[Supplied data Boundary: Start]

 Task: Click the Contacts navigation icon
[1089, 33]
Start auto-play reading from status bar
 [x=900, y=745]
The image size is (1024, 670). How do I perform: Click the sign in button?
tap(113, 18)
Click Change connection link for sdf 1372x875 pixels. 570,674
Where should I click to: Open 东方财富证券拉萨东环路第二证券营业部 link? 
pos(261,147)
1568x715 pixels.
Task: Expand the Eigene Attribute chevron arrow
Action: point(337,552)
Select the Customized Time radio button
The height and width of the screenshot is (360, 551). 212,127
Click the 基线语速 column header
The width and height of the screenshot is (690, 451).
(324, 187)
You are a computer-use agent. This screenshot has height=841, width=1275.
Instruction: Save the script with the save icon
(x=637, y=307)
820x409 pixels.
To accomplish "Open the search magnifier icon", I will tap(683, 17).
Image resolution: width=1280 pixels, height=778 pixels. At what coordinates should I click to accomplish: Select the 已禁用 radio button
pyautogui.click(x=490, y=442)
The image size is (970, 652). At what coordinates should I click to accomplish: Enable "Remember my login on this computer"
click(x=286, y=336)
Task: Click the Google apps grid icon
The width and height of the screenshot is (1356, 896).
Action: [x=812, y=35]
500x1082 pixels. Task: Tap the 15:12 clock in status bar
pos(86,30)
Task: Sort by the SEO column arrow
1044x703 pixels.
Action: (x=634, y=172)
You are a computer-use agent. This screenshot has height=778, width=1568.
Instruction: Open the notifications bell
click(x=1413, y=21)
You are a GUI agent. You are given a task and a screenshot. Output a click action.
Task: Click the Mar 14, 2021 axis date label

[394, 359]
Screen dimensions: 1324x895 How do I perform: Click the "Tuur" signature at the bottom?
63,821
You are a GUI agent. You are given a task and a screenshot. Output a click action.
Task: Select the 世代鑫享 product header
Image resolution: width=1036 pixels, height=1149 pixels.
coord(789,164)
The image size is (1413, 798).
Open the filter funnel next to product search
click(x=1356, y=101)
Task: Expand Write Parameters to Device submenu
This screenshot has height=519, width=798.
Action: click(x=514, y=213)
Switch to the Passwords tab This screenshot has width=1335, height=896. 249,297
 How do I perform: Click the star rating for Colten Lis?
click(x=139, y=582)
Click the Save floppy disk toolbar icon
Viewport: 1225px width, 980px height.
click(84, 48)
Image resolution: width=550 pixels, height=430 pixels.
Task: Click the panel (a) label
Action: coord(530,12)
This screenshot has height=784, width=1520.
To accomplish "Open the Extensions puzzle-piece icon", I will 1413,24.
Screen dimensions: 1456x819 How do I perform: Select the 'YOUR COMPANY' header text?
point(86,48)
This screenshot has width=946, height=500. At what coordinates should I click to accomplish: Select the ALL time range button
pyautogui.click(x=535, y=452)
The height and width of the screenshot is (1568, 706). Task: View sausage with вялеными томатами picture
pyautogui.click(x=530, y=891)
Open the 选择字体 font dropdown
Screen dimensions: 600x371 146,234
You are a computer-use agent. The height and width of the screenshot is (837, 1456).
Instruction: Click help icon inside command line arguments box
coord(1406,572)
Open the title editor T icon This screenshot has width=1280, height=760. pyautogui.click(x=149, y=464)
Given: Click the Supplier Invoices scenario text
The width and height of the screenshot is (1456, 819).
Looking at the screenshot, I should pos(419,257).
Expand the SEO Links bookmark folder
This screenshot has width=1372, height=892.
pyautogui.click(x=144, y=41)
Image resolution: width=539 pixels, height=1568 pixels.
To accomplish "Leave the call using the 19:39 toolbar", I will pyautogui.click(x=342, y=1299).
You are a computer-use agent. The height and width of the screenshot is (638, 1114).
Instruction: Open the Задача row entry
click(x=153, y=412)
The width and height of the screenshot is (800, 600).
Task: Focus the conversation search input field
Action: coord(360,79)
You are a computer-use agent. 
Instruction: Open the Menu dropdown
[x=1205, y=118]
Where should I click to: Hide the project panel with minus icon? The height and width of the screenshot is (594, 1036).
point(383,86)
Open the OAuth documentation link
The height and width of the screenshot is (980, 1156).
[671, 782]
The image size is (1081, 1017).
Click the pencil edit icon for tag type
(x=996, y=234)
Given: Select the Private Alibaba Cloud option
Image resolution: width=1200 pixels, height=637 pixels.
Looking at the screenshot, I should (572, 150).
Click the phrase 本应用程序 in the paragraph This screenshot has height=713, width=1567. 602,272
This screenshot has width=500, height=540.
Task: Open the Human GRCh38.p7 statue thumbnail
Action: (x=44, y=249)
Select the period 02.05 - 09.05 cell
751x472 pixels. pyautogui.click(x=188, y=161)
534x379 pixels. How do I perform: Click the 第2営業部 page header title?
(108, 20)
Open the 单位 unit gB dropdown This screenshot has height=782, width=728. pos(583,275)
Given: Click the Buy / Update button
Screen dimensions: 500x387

[Supplied data Boundary: End]

▸ Exercise aim
Find the count of lines in the data above where the string "agent" occurs. Provide that number alone.

▸ Response area
7